Quant à la démocratie, il n’ y a rien de mieux que de respecter le calendrier électoral et laisser les Maliens choisir, en âme et conscience, les dirigeants qu’ils considèrent aptes à gérer leur pays. Notre calendrier républicain prévoit des élections présidentielles le 29 avril et des élections législatives le 1er juillet 2012. Pourquoi donc vouloir se substituer aux choix que les Maliennes et Maliens exerceront, en toute légalité, dans 35 jours ?
Les tensions politiques que connaît actuellement le Mali doivent se résoudre dans le cadre institutionnel mis en place depuis la transition démocratique. Nous ne pouvons accepter aucune solution qui n’incorpore comme une base minimale le rétablissement des institutions républicaines et le respect du calendrier électoral. La condamnation unanime de la communauté internationale du coup d’Etat et les conséquences de suspensions de programmes de coopération, qui en découlent, illustrent, s’il en est besoin, que la solution est uniquement politique.
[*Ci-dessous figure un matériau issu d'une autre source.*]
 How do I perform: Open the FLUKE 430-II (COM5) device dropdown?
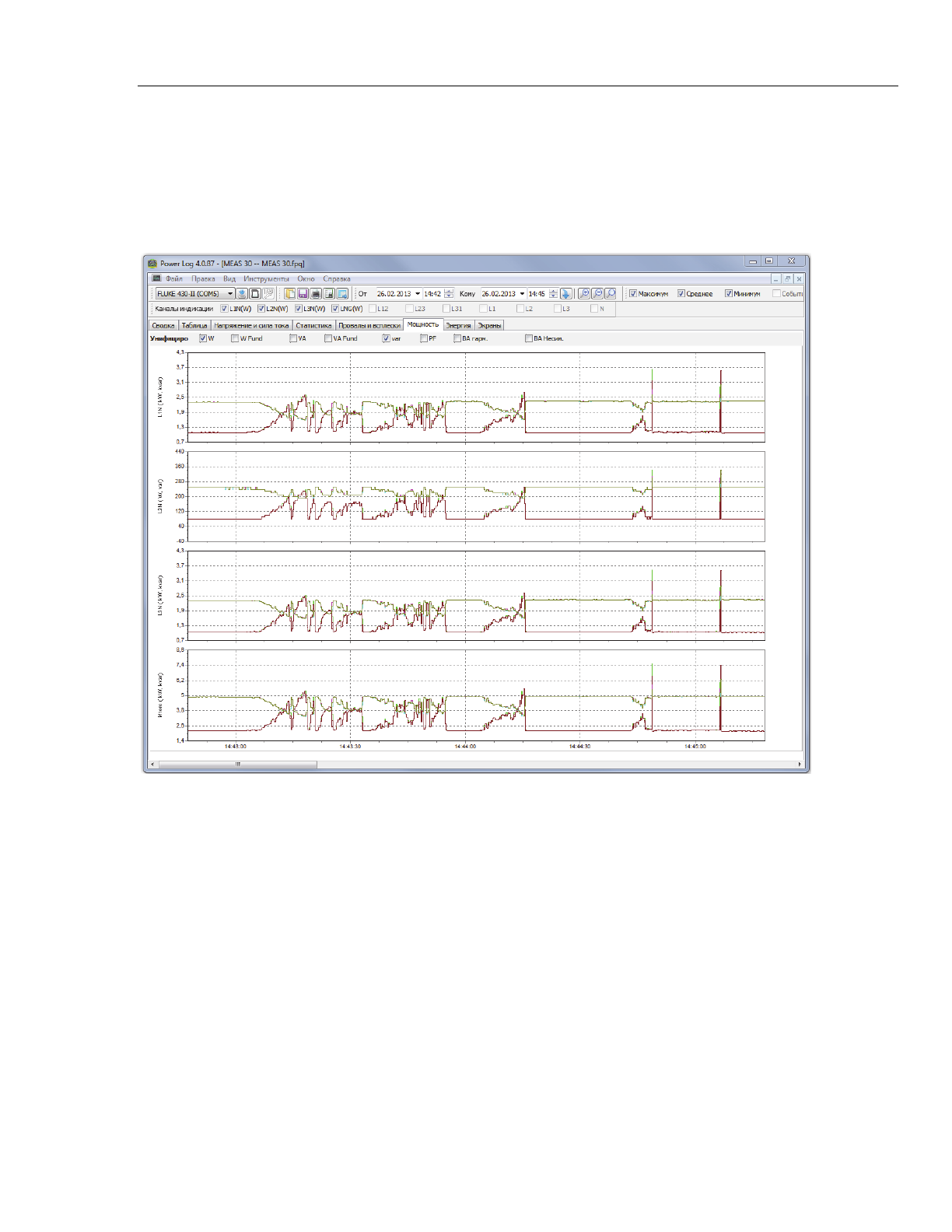230,294
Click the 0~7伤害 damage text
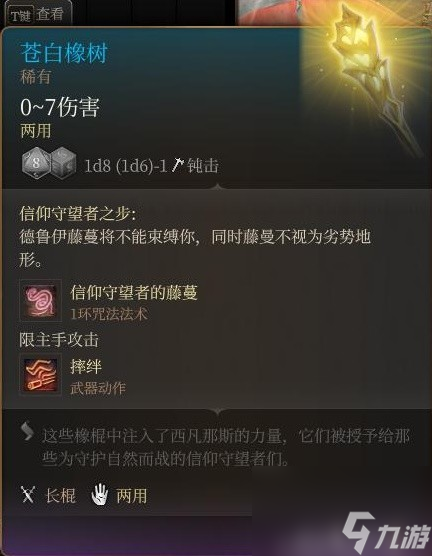This screenshot has width=432, height=556. click(x=60, y=107)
Le Mali ne se relèverait pas d’une suspension de ses programmes de coopération et les progrès engrangés depuis 20 ans seraient perdus à jamais. Nous retournerions à la période où l’Etat pouvait rester plus d’un an sans pouvoir payer les salaires.
L’heure est, donc, suffisamment grave pour que tous les Maliens et Maliennes se lèvent pour exiger la restauration des institutions légales et la tenue, à date échue, d’élections libres et transparentes pouvant conduire à des alternances démocratiques. A défaut d’élections libres et transparentes qui pourront permettre de voir se succéder aux affaires des hommes et des femmes plus inspirés et animés par l’exigence de résultats, proposant des idées nouvelles et performantes pour sortir résolument les populations de la misère et de l’insécurité , le Mali risque de connaître des coup d’Etat en série. Ce qui est une calamité pour tout pays qui aspire au progrès.
Notre pays, le Mali, riche d’un passé glorieux, a su, à tous les moments, redresser la tête et relever les nombreux défis qui ont jalonné sa longue et prestigieuse histoire. C’est au nom de ce Mali, notre fierté à tous, que je nous invite à nous tenir debout et à exiger la restauration des institutions et le respect des règles républicaines.
Soumaila Cissé, leader de l’Union pour la République et la Démocratie (URD).